(Exercise requirements) Using the listing below, output only the lines from the one that contains "At what coordinates should I click to accomplish: Open" through the one that contains "This screenshot has height=952, width=1232.", inclusive, exactly as given and without images.

++++ Data excerpts

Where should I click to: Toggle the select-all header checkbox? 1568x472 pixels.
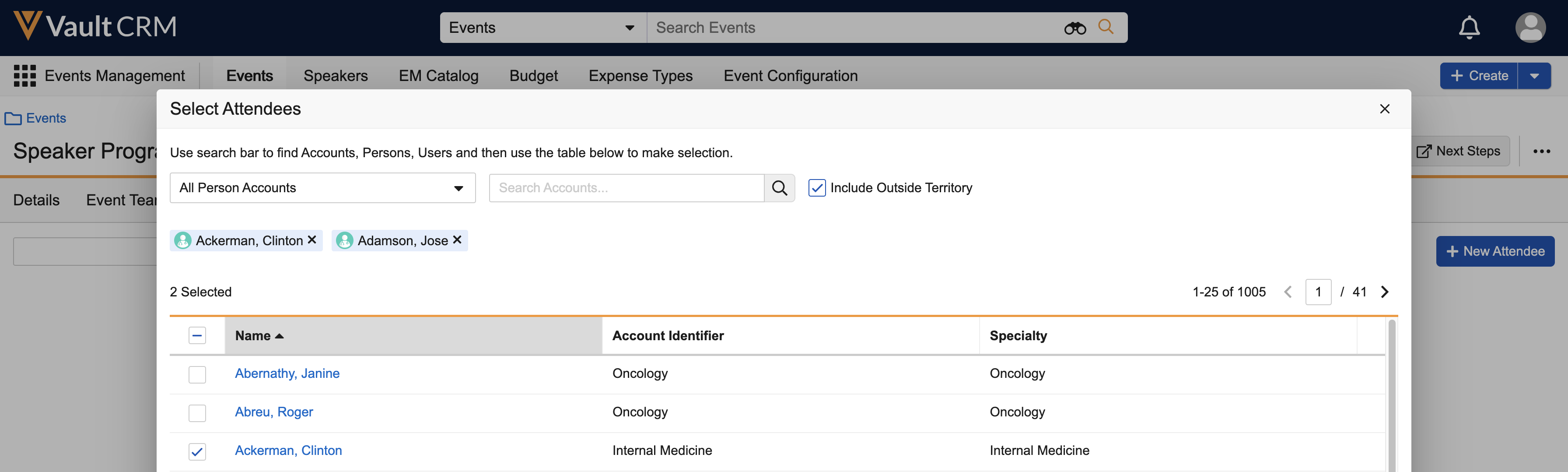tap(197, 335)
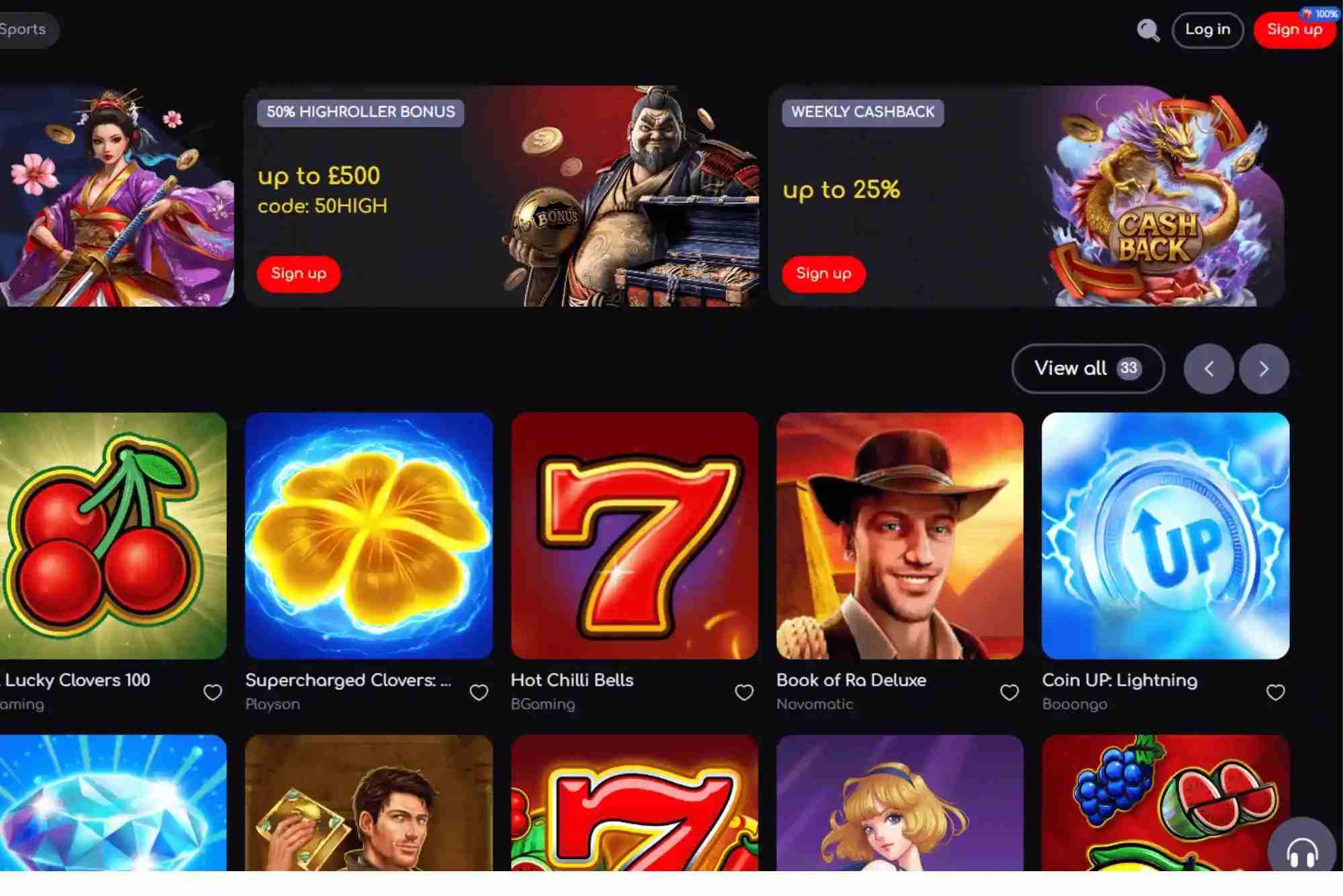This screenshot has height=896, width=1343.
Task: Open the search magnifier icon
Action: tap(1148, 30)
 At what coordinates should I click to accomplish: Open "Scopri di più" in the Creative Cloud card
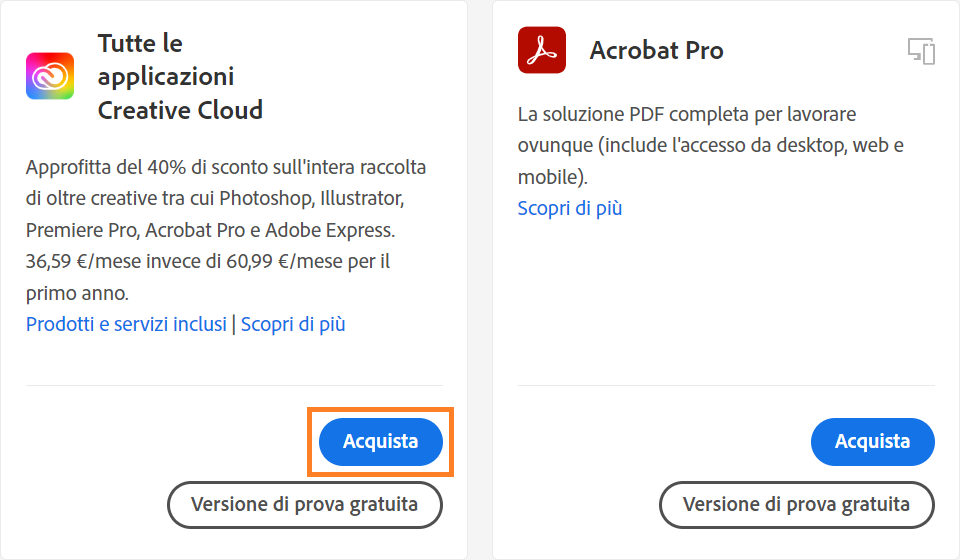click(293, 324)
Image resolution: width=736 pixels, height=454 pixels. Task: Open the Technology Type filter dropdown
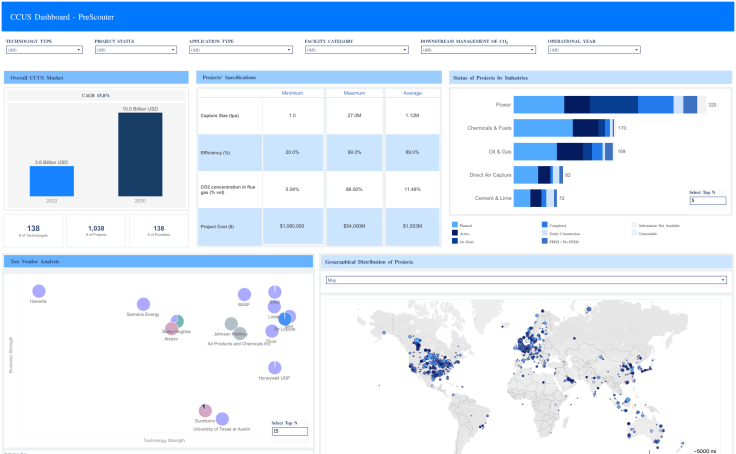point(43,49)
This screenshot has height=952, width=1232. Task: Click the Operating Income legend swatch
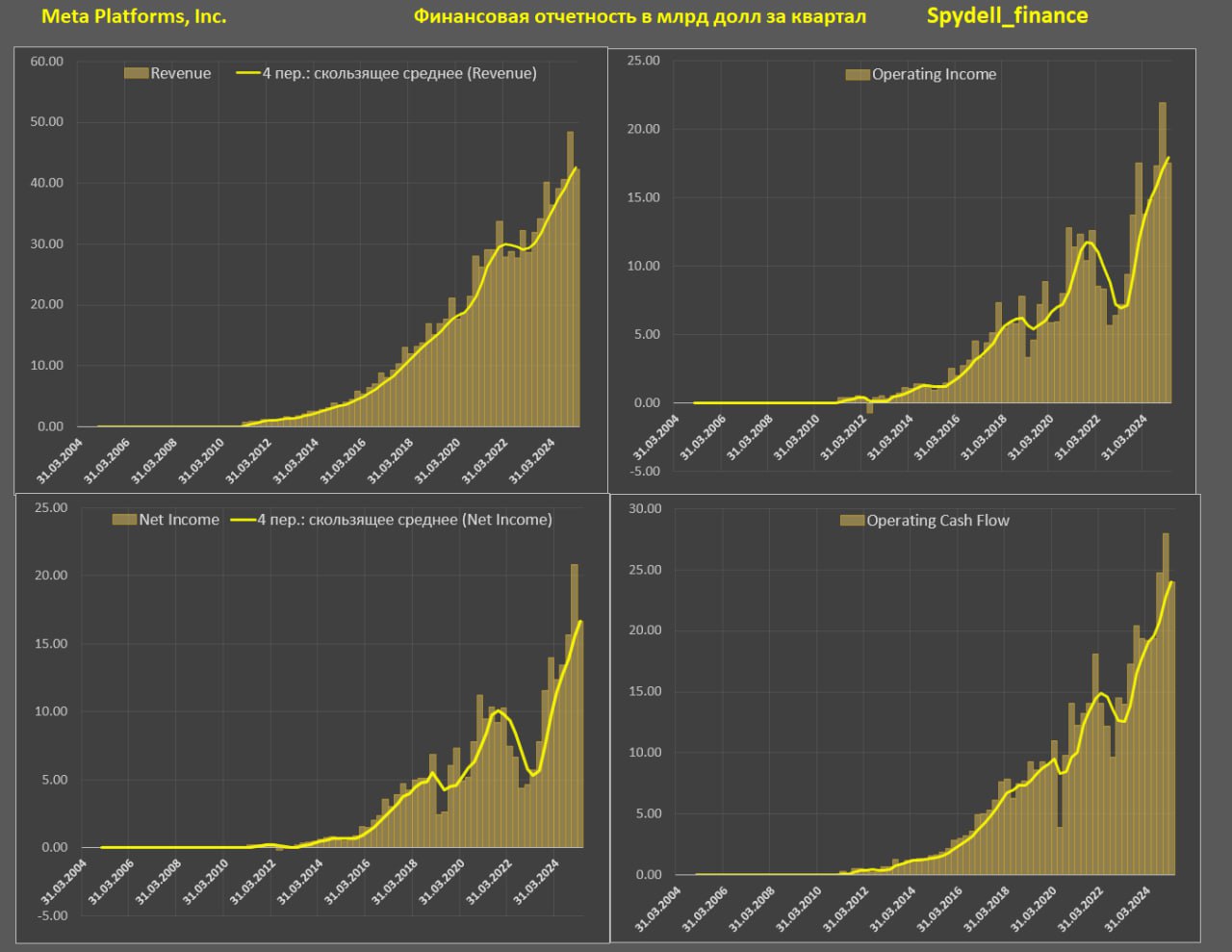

++++++++
++++ Data excerpts

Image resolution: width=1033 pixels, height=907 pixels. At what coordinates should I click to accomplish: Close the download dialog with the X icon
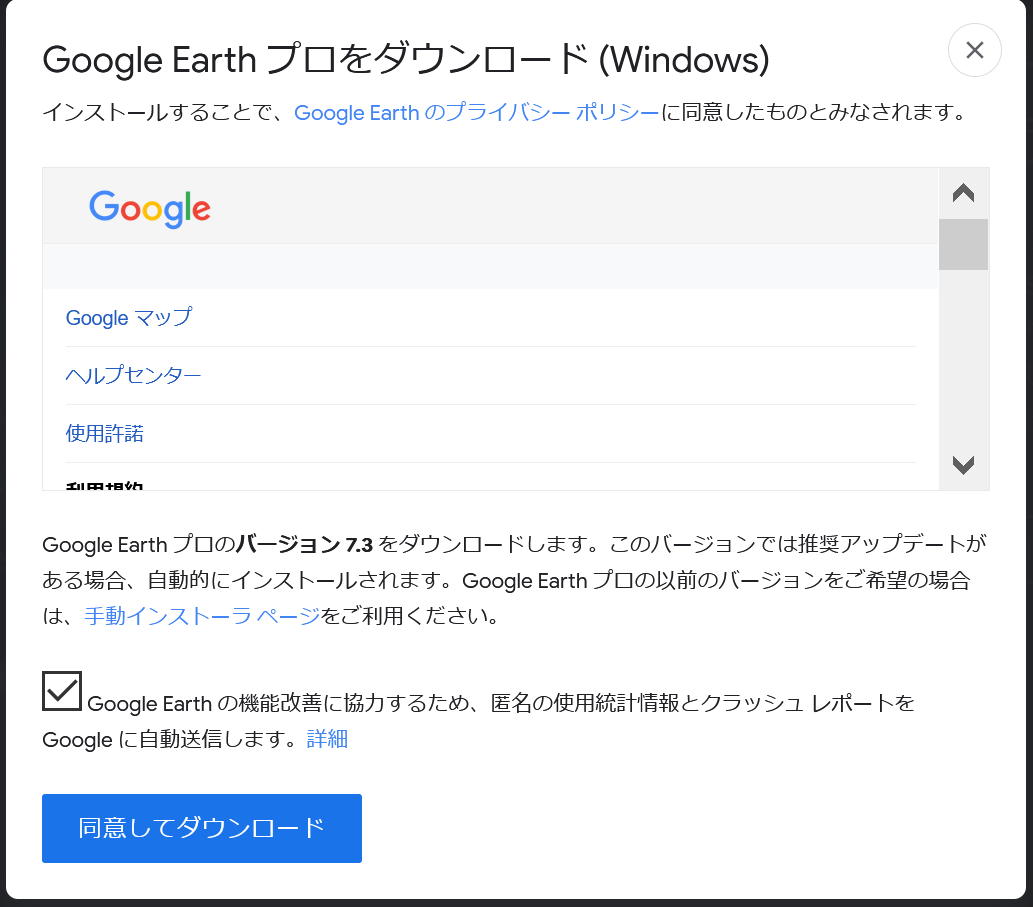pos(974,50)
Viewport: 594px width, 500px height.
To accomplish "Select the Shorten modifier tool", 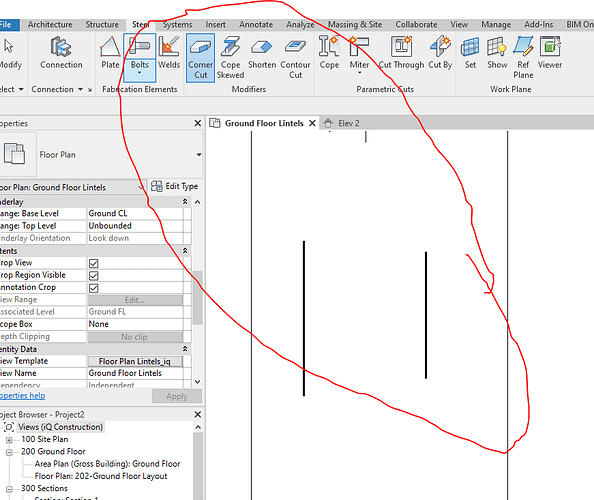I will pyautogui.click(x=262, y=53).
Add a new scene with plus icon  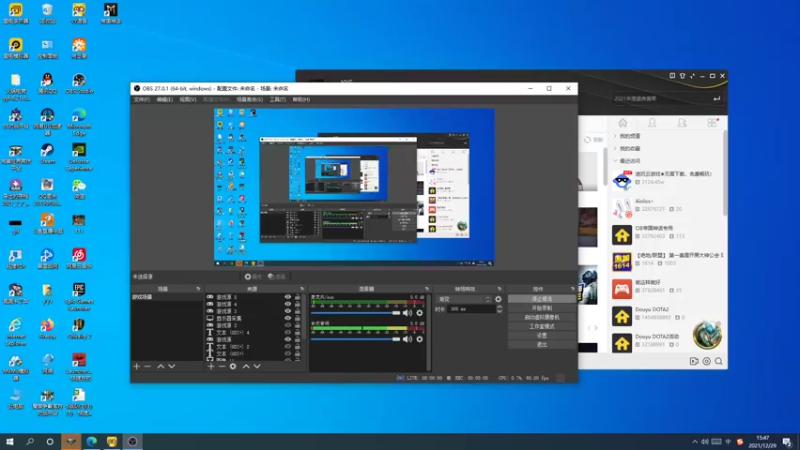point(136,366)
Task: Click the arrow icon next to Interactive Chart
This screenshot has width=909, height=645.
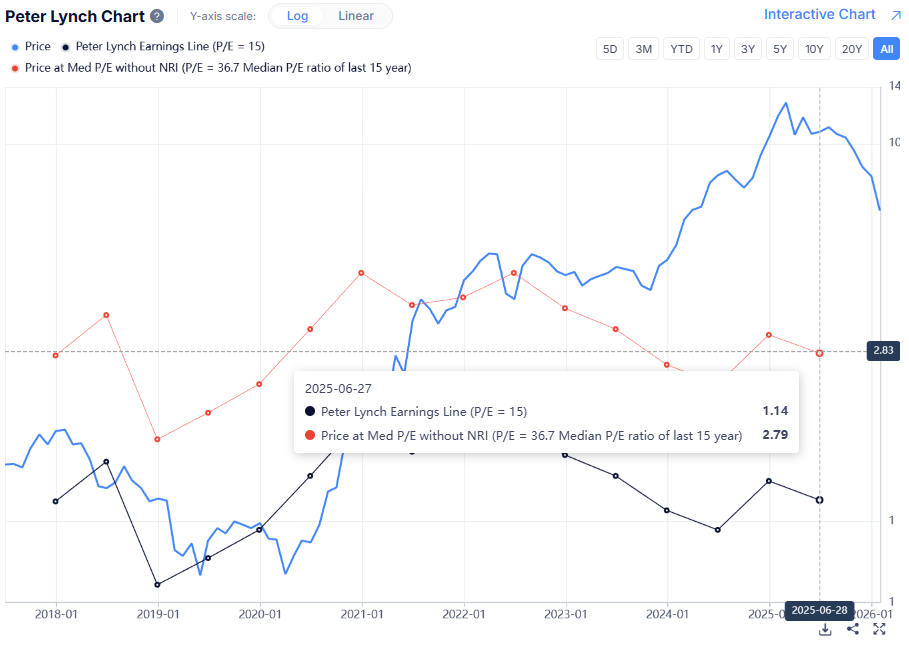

++++++++

(Solution to this problem)
 At what coordinates should I click to accomplish: Open "Scopri di più" in the Creative Cloud card
click(293, 324)
Image resolution: width=736 pixels, height=454 pixels. Task: Open the Technology Type filter dropdown
point(43,49)
This screenshot has height=952, width=1232. Task: Click the Operating Income legend swatch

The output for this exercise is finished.